WHAT NEEDS TO BE DONE: The output should be every line below that includes the word "options".
───── INFORMATION PROVIDED ─────
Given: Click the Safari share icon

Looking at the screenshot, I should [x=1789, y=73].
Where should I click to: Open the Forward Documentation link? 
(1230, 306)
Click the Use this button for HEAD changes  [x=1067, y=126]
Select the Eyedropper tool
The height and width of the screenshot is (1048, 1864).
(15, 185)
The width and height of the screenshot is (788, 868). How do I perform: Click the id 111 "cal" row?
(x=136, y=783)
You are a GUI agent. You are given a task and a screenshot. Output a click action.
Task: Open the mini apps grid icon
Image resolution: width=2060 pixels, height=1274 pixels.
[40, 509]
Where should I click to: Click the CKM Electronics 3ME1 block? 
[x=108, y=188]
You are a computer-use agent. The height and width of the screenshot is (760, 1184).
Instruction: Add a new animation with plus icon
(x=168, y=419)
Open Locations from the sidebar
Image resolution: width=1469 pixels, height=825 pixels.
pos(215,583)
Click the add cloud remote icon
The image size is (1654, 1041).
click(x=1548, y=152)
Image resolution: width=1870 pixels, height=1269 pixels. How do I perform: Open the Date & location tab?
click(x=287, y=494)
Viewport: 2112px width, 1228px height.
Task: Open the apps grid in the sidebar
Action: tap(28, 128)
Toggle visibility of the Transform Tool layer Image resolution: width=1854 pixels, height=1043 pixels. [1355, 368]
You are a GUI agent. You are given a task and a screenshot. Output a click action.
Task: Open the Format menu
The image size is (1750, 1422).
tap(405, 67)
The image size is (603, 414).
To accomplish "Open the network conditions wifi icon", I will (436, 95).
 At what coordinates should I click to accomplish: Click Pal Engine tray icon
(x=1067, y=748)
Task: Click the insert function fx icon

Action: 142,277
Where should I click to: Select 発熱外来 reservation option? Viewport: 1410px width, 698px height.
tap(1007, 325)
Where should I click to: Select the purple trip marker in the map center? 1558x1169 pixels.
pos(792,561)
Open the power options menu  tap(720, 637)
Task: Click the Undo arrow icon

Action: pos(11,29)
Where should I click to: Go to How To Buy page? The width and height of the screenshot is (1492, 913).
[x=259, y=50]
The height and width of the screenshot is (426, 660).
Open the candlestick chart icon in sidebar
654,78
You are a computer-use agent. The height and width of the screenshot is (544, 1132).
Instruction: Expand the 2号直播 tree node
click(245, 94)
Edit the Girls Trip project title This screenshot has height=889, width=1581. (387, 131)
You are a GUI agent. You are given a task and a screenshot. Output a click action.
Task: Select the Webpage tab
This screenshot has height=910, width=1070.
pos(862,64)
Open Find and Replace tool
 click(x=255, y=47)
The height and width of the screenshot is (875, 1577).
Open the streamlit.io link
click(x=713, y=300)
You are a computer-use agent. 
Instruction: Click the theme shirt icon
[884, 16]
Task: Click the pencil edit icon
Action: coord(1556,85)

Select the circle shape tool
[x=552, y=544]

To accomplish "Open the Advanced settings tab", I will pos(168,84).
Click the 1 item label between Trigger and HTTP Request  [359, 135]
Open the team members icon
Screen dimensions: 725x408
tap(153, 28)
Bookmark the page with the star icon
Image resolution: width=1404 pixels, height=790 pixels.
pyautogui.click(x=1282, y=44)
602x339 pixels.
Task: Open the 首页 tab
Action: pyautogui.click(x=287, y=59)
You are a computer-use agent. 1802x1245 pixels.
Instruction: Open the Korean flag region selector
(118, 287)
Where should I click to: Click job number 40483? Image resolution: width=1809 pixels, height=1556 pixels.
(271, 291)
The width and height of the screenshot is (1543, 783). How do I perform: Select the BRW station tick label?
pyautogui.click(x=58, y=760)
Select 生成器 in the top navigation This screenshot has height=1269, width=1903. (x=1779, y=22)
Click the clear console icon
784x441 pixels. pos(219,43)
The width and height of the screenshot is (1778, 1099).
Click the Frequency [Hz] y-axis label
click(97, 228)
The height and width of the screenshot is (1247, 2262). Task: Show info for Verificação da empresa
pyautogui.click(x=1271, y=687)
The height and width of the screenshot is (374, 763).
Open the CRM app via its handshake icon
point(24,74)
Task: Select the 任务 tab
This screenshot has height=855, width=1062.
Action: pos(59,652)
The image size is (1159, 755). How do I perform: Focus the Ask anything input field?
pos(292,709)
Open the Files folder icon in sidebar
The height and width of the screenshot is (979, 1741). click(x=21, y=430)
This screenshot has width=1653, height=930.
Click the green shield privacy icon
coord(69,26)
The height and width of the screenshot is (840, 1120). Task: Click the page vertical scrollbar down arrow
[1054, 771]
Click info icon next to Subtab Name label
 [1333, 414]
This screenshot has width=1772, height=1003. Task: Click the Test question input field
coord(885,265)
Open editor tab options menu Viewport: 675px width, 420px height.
─────
THE ANSWER:
Open the power options menu  tap(720, 637)
Open editor tab options menu Viewport: 675px width, 420px height.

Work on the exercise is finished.